# Can Schwinn 'bow" pedals be serviced?



## bikemonkey (Apr 7, 2017)

Hi,

I posted this in the Workshop forum but also thought I would cross post it in this forum as well.

It looks like I may have to go into one of these Schwinn bow pedals to resolve a bearing issue. I understand the tension on slotted spring clip on the cage holds the key to disassembly. M y question is...once its apart, how difficult is it to reinsert the clip and does it retain it tension well after disassembly?

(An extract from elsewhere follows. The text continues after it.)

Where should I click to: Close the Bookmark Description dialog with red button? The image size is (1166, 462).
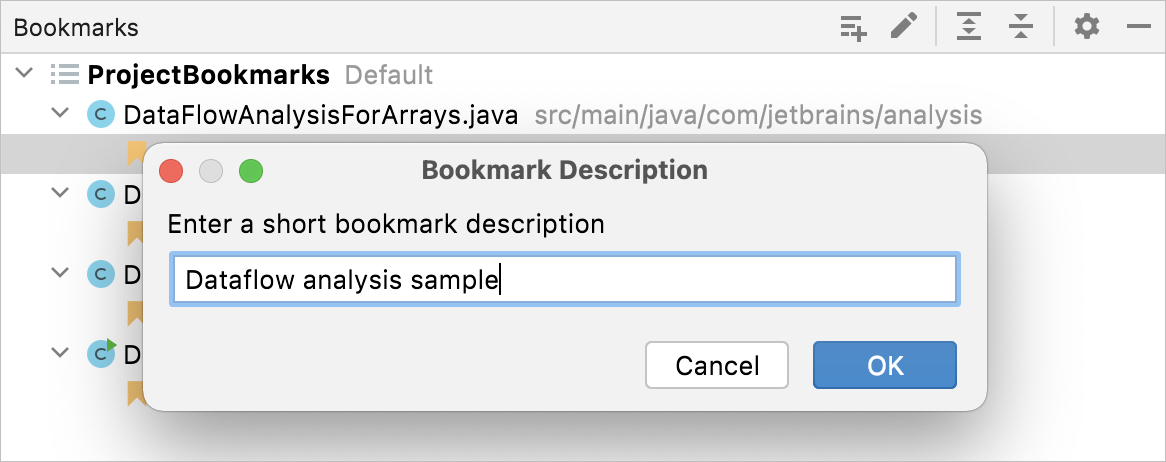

Any other trolls hiding under the bridge?

Thanks!

pic of pedal ends


----------



## schwinnbikebobb (Apr 7, 2017)

Don't know about disassembly but would be curious myself.   I go the easy route by soaking them in evaporust which degreases them along with cleaning up the chrome then stand them up on the bolt end for a day or two.  I then use motor oil to lube them.  This works well the majority of the time but maybe you have a different issue.


----------



## bikemonkey (Apr 7, 2017)

It is a bad bearing and perhaps spindle race - very rough...but other than that the pedals are what I need for a resto. Just bought them on eBay so I have the option of returning them and finding another pair or keeping them and repairing the bad one, which could be totally shot inside.

Wanted to see if someone could tell me about the retention clip....


----------



## GTs58 (Apr 7, 2017)

The large cap pre 1966 bows can be torn apart and serviced but those look like the later issue that I've heard cannot be taken apart. Never tried to tear off an end cap on one of those.


----------



## Andrew Gorman (Apr 7, 2017)

I've worked some grease into non-rebuildable pedals with either a syringe and horse needle from the farm store or aerosol litho grease.  Sometimes you will have to drill a small hole in the dust cap for access.  The cages are staked in position- it is not a spring connection.   If the bearings are bad, you MIGHT be able to adapt the cage and blocks to a rebuildable pair of pedals, but that will take some crafty fabrication. NOS copies of those Union pedals are available too.


----------



## bikemonkey (Apr 8, 2017)

Thanks folks!

The previous owner injected grease in the bearing already so it's as good as it gets. Sending them back and looking for another pair.


----------